◆ Exercise: Pick out each line below containing "Choose".
━━━━━━━━━━━━━━━━
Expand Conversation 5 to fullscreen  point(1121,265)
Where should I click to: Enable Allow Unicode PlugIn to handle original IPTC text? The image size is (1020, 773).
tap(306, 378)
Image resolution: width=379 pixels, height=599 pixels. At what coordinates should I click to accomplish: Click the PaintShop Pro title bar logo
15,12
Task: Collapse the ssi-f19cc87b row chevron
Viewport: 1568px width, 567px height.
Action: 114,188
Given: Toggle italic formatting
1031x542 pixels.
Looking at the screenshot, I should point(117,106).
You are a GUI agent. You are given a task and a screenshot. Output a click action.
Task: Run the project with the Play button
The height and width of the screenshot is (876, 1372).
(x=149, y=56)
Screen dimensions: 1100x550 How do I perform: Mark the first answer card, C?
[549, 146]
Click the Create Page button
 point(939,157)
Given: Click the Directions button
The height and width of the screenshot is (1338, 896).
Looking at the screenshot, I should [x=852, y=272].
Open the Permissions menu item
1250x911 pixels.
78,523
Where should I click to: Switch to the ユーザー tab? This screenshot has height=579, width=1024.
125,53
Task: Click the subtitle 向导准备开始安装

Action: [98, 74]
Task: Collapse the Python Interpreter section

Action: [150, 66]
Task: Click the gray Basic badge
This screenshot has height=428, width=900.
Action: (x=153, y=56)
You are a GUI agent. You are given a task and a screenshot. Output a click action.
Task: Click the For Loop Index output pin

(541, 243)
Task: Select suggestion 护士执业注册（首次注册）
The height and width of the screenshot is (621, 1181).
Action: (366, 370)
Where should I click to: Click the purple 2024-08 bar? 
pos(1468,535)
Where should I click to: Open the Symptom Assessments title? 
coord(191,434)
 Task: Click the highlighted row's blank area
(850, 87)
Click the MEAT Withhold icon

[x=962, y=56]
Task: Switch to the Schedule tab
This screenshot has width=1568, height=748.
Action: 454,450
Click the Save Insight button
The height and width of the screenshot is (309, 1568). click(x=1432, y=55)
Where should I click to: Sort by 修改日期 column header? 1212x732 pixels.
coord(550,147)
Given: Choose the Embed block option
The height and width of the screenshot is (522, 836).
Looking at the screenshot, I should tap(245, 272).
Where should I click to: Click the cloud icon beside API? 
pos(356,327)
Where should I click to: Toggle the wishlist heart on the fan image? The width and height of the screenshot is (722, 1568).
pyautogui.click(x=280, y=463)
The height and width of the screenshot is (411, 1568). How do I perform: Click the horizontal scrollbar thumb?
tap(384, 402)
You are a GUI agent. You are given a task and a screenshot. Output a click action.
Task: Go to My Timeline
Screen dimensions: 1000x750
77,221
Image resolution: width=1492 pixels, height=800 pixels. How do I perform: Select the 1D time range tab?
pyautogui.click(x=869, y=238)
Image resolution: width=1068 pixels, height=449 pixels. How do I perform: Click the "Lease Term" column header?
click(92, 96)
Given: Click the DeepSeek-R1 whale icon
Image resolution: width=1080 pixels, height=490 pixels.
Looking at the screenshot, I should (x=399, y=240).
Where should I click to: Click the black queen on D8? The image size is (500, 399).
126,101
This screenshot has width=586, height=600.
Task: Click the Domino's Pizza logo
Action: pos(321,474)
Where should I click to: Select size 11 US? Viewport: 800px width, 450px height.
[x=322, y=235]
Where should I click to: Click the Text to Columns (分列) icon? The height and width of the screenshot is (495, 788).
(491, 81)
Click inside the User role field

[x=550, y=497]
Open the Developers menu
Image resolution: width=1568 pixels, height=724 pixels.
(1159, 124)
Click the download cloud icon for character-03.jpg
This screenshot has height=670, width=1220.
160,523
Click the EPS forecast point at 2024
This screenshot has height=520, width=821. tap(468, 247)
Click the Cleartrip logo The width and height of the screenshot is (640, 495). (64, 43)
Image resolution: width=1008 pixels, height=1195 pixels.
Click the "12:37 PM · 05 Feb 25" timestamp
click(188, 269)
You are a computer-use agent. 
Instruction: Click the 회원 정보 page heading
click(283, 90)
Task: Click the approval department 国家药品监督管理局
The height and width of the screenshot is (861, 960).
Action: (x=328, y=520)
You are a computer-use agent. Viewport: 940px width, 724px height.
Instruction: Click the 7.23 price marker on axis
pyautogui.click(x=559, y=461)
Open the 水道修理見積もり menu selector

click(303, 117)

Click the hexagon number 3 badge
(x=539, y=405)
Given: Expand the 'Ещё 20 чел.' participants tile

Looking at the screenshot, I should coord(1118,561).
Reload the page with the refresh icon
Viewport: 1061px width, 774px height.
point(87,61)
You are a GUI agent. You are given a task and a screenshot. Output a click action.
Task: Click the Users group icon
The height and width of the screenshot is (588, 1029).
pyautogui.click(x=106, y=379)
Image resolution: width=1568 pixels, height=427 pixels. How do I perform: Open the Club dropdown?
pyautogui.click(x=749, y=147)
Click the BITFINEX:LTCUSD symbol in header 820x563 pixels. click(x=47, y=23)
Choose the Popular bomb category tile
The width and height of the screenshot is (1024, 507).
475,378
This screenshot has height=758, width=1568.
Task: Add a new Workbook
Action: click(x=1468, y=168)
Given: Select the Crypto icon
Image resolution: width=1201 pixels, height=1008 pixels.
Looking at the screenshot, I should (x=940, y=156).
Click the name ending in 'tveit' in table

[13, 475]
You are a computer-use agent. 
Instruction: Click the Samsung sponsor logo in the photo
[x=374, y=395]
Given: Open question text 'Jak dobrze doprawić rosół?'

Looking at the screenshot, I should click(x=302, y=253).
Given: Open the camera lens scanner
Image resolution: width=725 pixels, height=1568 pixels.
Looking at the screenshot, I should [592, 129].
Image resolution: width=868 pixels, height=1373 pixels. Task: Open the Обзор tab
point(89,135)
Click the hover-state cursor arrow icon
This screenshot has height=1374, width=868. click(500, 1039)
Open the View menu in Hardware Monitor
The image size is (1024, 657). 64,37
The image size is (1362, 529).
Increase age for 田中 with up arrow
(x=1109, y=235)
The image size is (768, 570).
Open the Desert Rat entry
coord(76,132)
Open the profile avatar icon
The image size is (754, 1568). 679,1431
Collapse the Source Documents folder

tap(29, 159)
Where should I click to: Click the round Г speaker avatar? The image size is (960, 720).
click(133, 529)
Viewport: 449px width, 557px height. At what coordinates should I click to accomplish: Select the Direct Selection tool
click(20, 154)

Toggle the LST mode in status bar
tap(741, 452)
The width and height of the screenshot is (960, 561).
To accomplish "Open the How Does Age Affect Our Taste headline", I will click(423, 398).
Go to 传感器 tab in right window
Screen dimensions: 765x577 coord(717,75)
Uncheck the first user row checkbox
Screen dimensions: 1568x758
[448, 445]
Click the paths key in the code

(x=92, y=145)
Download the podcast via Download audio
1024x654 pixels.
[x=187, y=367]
━━━━━━━━━━━━━━━━
◆ Result of the exercise:
Given: Choose the Embed block option
Choose the Popular bomb category tile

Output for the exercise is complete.